What to do to harvest low-hanging fruits and level the playing field
The fixation on one key figure ‘tons of CO2 ‘ must be reconsidered and certainly overcome. The question must also be asked: what are the social, economic, ecological and cultural side effects of storage or saving?
Drylands, in particular those that are pastorally managed, have a clear comparative advantage here (something new, normally pastoral areas tend to be characterised by comparative disadvantages). The higher proportion of roots alone (60-80% of the total biomass) and the soil depth at which roots are formed mean that carbon is stored longer and more reliably.

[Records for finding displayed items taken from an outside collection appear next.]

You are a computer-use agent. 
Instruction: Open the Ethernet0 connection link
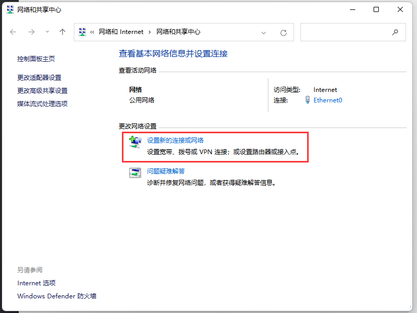pos(328,100)
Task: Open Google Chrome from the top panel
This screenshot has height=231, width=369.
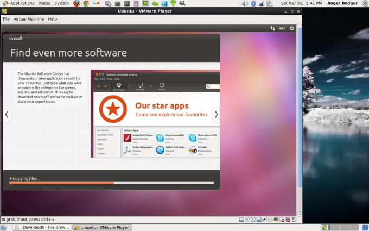Action: coord(86,3)
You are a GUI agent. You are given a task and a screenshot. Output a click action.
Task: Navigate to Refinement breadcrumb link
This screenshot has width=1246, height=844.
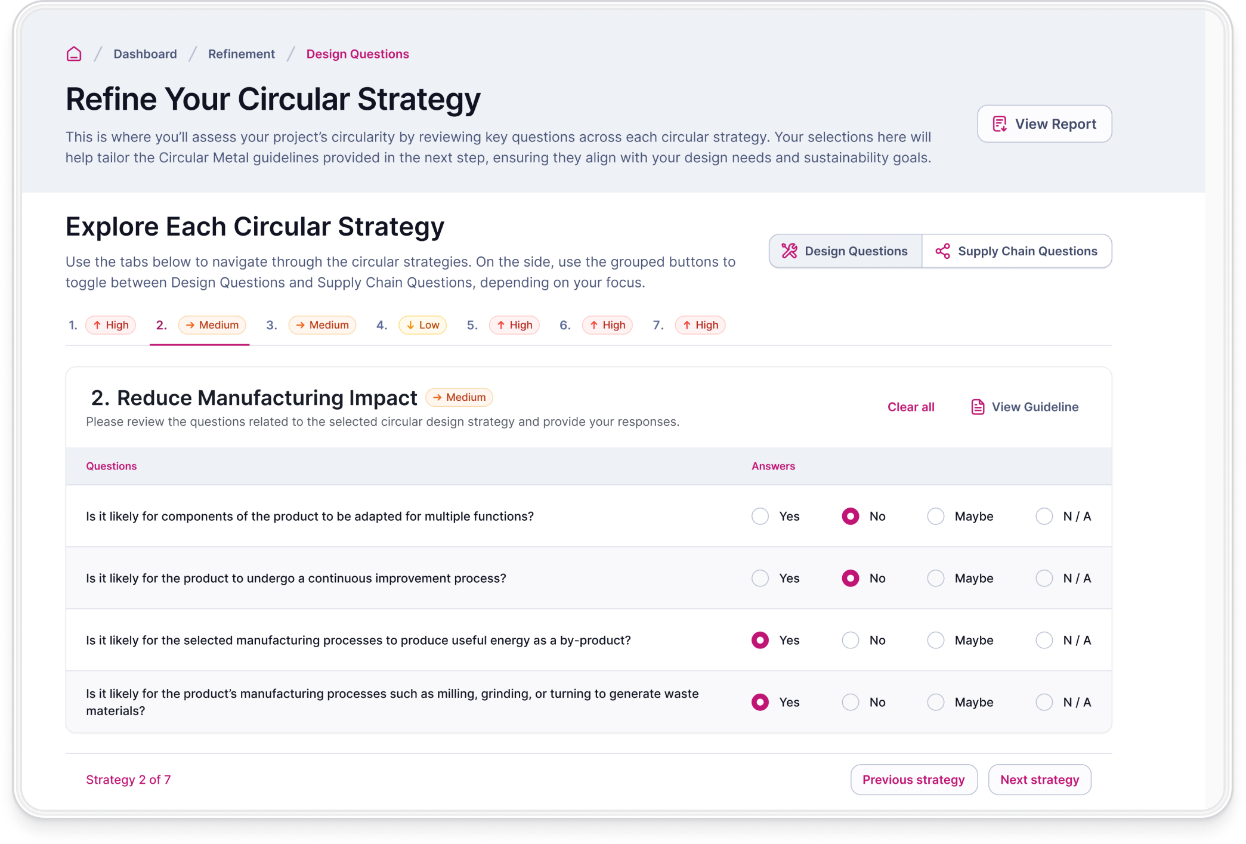click(x=242, y=54)
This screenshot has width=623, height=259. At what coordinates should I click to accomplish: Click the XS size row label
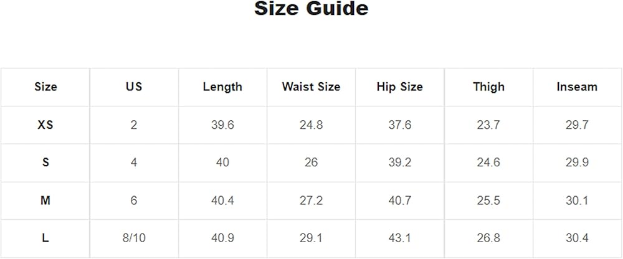coord(45,125)

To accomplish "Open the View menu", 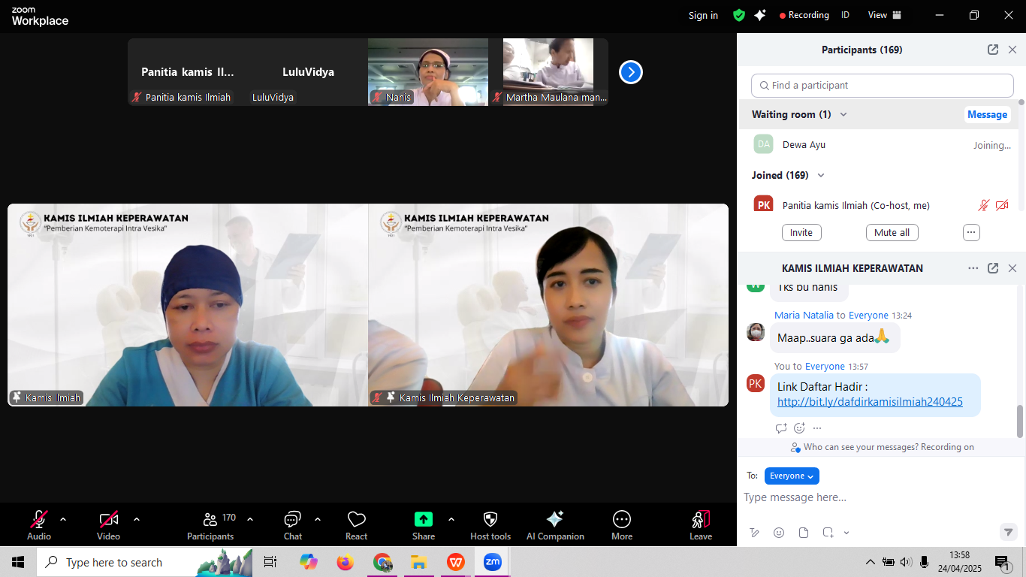I will click(884, 15).

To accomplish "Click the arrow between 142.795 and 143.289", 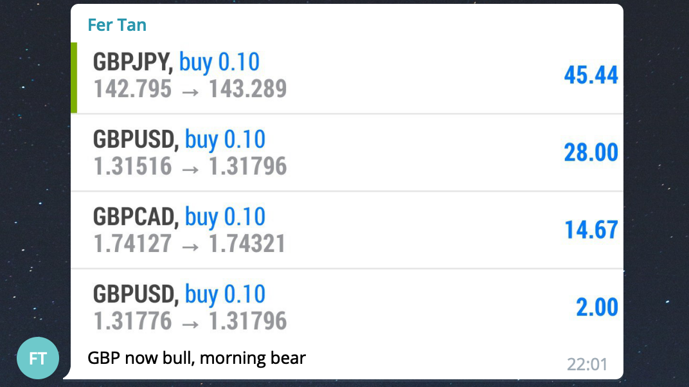I will (x=190, y=92).
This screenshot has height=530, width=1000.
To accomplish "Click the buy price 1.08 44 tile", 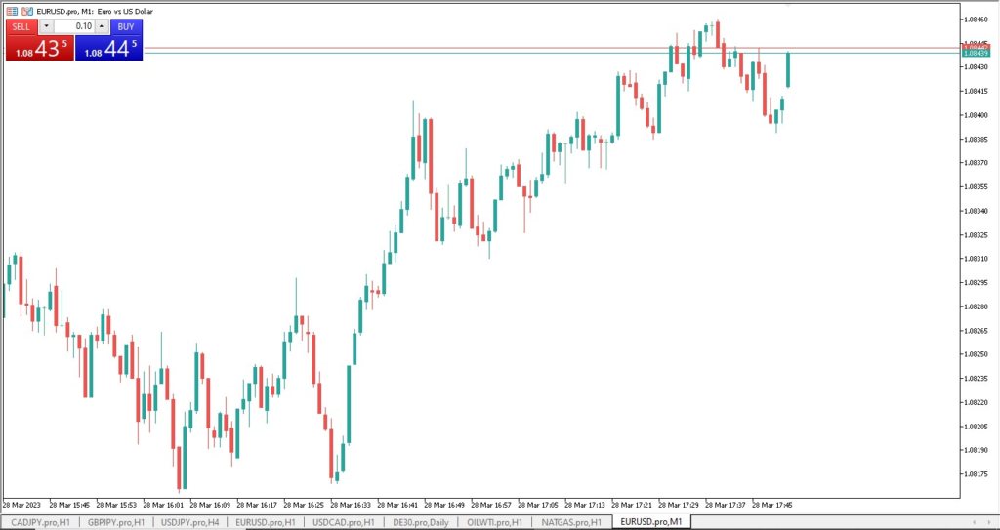I will pyautogui.click(x=109, y=48).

We have discussed the positive side effects (from the point of view of those affected, these are of course main effects) above.
For these reasons, we should multiply the number of tons of carbon saved or sequestered by a factor that increases or decreases their total value for people and the environment, depending on the speed, amount of CO2 investment, permanence and all side effects, both positive and negative. We believe that area protection in drylands would clearly do better than mega-investments in centralised power plants, e-cars or industrial ‘CO2 hoovers’. Where drylands cannot compete– they will not be able to sell expensive high-tech products, they will not promote the steel-, cement-, electronics- and plastic industry and they will not make the industrialized societies richer.
The 20 billion Euros that a nuclear power plant costs, and after planning and repayment of CO2 investments, could protect 27 million ha and enhance vegetation, store 675 million tons of carbon and ensure a dignified life for 9 million pastoralists. Now, not 20 years from now.